With its new pigment printer, the PIXMA iP9500, Canon adds a photo gray in addition to photo black and matte black inks, as in their new high end Image PROGRAF IPF5000.
But the iP6600D doesn't play that game, using only the one black ink cartridge. The driver does have a Grayscale checkbox, which prints a fairly well-balanced (but not entirely neutral) monotone image using the color ink cartridges.
We desaturated a color image, leaving it in RGB mode and printed it on Epson enhanced matte paper using the Grayscale option. It came out a bit damp and mottled, so we set it aside for a few minutes. When it dried, the mottling in the shadows had disappeared and it looked very sharp with good tonal gradations. Closer inspection of the highlights revealed droplets that were not apparent on the glossy color image (which encapsulates the dyes in a way the matte sheet can't). That most likely isn't a defect, however. Being able to hold the droplet on a matte surface speaks more to the precision of the technology and accounts for the fine detail we appreciated.
But the image had a slight (but obvious) magenta cast. Odd, considering the highlight droplets we observed were all cyan. Perhaps the shadows get a bit more magenta with the Grayscale option. We can only speculate about that, since the shadows are heavily inked.
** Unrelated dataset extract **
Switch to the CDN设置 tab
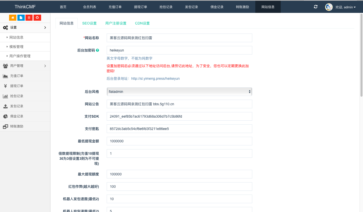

We believe we could do better with a custom profile for black and white printing. If not a dead-on neutral, at least a warm one and a cool one, rather than a magenta one. But if you want to do black and white printing, your best bet is a printer that offers multiple gray inks.
New inkjet models are trying hard to stand out from the crowd by offering special features like LCD monitors and duplex printing while increasing resolution and print speed. Canon's iP6600D Photo Printer does both well.
Read the specs and you'll see this is a no-nonsense photo printer. That it handles color text duplex printing is a nice bonus. Having a card reader and large LCD make it feasible to use much like a drugstore kiosk, too. But to get the most out of it, you'll want to linger in your image editor and tweak a special image or two. At $200 list, it's an upgrade from the $100 inkjets, but you get a lot in return.